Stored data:
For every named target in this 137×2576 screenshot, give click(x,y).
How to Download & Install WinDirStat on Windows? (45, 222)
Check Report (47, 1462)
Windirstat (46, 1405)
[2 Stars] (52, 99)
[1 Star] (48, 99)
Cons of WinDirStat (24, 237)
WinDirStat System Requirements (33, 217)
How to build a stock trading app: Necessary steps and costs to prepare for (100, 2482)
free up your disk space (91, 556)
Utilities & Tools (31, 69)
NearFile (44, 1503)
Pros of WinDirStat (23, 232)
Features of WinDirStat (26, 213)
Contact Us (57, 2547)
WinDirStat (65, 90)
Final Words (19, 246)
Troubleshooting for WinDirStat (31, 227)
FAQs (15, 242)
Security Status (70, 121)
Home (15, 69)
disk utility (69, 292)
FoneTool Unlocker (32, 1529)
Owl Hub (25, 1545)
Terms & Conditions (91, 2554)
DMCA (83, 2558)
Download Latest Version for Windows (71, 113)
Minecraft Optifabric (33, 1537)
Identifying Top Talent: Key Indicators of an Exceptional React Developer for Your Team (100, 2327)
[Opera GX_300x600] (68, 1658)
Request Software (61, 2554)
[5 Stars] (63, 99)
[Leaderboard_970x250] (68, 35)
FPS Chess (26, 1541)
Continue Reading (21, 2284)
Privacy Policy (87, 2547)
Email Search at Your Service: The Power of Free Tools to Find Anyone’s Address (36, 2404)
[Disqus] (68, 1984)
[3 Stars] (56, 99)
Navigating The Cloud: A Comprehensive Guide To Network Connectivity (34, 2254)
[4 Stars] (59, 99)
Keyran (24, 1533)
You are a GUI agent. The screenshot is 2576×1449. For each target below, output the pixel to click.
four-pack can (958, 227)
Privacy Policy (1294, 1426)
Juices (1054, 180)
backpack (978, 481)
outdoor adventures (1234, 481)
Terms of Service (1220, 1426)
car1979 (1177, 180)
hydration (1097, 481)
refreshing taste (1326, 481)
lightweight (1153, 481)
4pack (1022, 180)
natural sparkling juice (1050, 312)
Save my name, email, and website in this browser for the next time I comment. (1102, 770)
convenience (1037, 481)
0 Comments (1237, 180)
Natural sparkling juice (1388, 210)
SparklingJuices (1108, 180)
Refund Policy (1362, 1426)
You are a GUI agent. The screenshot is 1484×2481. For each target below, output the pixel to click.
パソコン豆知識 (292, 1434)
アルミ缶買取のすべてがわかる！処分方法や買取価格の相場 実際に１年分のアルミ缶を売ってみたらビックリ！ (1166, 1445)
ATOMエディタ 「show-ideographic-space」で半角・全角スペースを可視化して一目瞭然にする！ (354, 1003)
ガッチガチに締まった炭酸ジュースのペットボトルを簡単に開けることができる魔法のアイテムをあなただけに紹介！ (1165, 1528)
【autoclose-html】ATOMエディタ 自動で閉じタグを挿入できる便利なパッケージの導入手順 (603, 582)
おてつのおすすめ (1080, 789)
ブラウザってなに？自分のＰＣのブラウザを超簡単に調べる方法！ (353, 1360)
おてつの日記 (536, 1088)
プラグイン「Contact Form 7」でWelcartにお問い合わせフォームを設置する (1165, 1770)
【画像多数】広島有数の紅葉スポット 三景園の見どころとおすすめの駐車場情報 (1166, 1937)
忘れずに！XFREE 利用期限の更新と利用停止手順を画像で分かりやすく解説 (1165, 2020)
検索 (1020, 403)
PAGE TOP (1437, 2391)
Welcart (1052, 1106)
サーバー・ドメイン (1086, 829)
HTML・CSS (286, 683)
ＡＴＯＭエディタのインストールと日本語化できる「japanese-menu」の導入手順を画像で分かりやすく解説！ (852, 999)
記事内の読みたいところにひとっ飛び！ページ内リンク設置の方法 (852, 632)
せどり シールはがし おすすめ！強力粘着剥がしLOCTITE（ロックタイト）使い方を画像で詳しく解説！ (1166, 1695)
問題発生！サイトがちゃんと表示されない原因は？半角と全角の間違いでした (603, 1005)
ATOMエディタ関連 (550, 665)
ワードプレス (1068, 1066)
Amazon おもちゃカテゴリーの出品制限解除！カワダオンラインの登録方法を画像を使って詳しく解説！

Task details:
Set down again, word for word, the stretch of records from the line with "Home (15, 69)" to the line with "Privacy Policy (87, 2547)", both of those lines included.

Solution:
Home (15, 69)
disk utility (69, 292)
FoneTool Unlocker (32, 1529)
Owl Hub (25, 1545)
Terms & Conditions (91, 2554)
DMCA (83, 2558)
Download Latest Version for Windows (71, 113)
Minecraft Optifabric (33, 1537)
Identifying Top Talent: Key Indicators of an Exceptional React Developer for Your Team (100, 2327)
[Opera GX_300x600] (68, 1658)
Request Software (61, 2554)
[5 Stars] (63, 99)
[Leaderboard_970x250] (68, 35)
FPS Chess (26, 1541)
Continue Reading (21, 2284)
Privacy Policy (87, 2547)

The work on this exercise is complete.